De bottom-up benadering blijkt in de praktijk het best toepasbaar in beperktere, overzichtelijke casus, waarbij sprake is van een klein aantal betrokkenen en niet-structurele, mogelijke onregelmatigheden (ogenschijnlijke incidenten). Ook is deze benadering goed toepasbaar om voor deelonderdelen de onderlinge verhoudingen in kaart te brengen en te analyseren. De top-down benadering is om verschillende redenen de meest adequate methode om bij financieel forensisch onderzoek naar complexe, omvangrijke en ogenschijnlijk structurele vormen van financieel-economische criminaliteit de gehele casus analytisch te benaderen. Anderson, Schum & Twining merken over de analytische benadering op: ‘An “analytic device” is a tool that aids in developing lines of inquiry for or in testing the quality and completeness of an analysis’.9 In complexe onderzoeken lijkt een top-down benadering het meest gerechtvaardigd (de meest adequate methode), omdat bij complexe vormen van financieel-economische criminaliteit de onoverzichtelijkheid van de casus bij de aanvang van en gedurende het onderzoek vaak groot is en het onrechtmatige karakter veelal nog niet (in zijn volle omvang) zichtbaar is. Het lijkt op het oplossen van een complexe puzzel, waarbij niet alle stukjes aanwezig zijn en onduidelijk is wat de puzzel moet uitbeelden. Vooralsnog ontbreekt het inzicht in hoeveel en welke individuen en ondernemingen betrokken zijn, wat de aard en omvang is van alle relevante gebeurtenissen en transacties, wat het onrechtmatige karakter zou kunnen zijn, in welke landen relevante activiteiten hebben plaatsgevonden en over welke periode de mogelijke onregelmatigheden zich uitstrekken. Ook is niet altijd duidelijk wat het normenkader is. Door alle relevante gebeurtenissen en transacties in de bewuste casus als processen te benaderen wordt een logische en chronologisch volgorde aangebracht. Anderson, Schum & Twining merken hier over op: ‘Chronologies can be used to test completeness of an analysis at any stage of an investigation’.10  Door de top-down benadering bestaat er inzicht in de theoretische opzet van de verschillende processen en kunnen alle aanwezige en nog te verzamelen puzzelstukjes in dit theoretische framework worden geplaatst.

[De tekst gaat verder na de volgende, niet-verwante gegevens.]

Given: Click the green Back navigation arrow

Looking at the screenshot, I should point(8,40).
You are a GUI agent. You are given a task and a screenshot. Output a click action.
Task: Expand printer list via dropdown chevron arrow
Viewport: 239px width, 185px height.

Om deze top-down benadering nader toe te lichten kan als voorbeeld de financiering, bouw en verkoop van een vastgoedproject gebruikt worden. Op basis van de bij de bank aanwezige procesbeschrijvingen kan het interne financieringsproces vanaf de kredietaanvraag tot en met de terugbetaling van de verstrekte lening in zijn geheel inzichtelijk worden gemaakt. Met dit inzicht beschikt de forensisch onderzoeker over het normenkader van de betreffende bank, met andere woorden: zo werkt de bank, inclusief de daarbij behorende spelregels. Dit stelt de forensisch onderzoeker in staat om vast te stellen of in voorkomende gevallen gehandeld is in overeenstemming met bedoelde spelregels. Ook kunnen vanuit de theoretische kennis over de opzet van de ontwikkelings-, bouw- en verkoopprocessen van een vastgoedproject bij de projectontwikkelaar deze processen op hoofdlijnen worden beschreven. Hierdoor kan bij de aanvang van het onderzoek ook al een uitgebreid overzicht worden opgesteld van mogelijk aanwezige gegevens en bronnen met betrekking tot de verschillende procesonderdelen, die gedurende het onderzoek aan de hand van de nieuwe inzichten verder uitgebreid kunnen worden. Onder meer kan gedacht worden aan de volgende gegevenscategorieën:

  • Contracten van de bank, de projectontwikkelaar en andere relevante partijen voor de financiering, de aanschaf en verkoop c.q. verhuur van onroerende zaken, en de ontwikkeling en de bouw van het vastgoedproject.
  • Financiële gegevens van de bank, de projectontwikkelaar en andere relevante partijen met betrekking tot het verstrekken en het aflossen van de financiering, jaarstukken, financiële administraties, facturen, belastingaangiften, notariële afrekeningen, bankrekening afschriften en betalingen aan zakenrelaties en onderaannemers.
  • Technische gegevens van de bank, de projectontwikkelaar en andere relevante partijen over de aan- en verkoop c.q. verhuur van de onroerende zaken en de ontwikkeling en de bouw van het vastgoedproject.
  • Communicatie van de bank, de projectontwikkelaar en andere relevante partijen, waaronder e-mails, interne memo’s, brieven en faxen.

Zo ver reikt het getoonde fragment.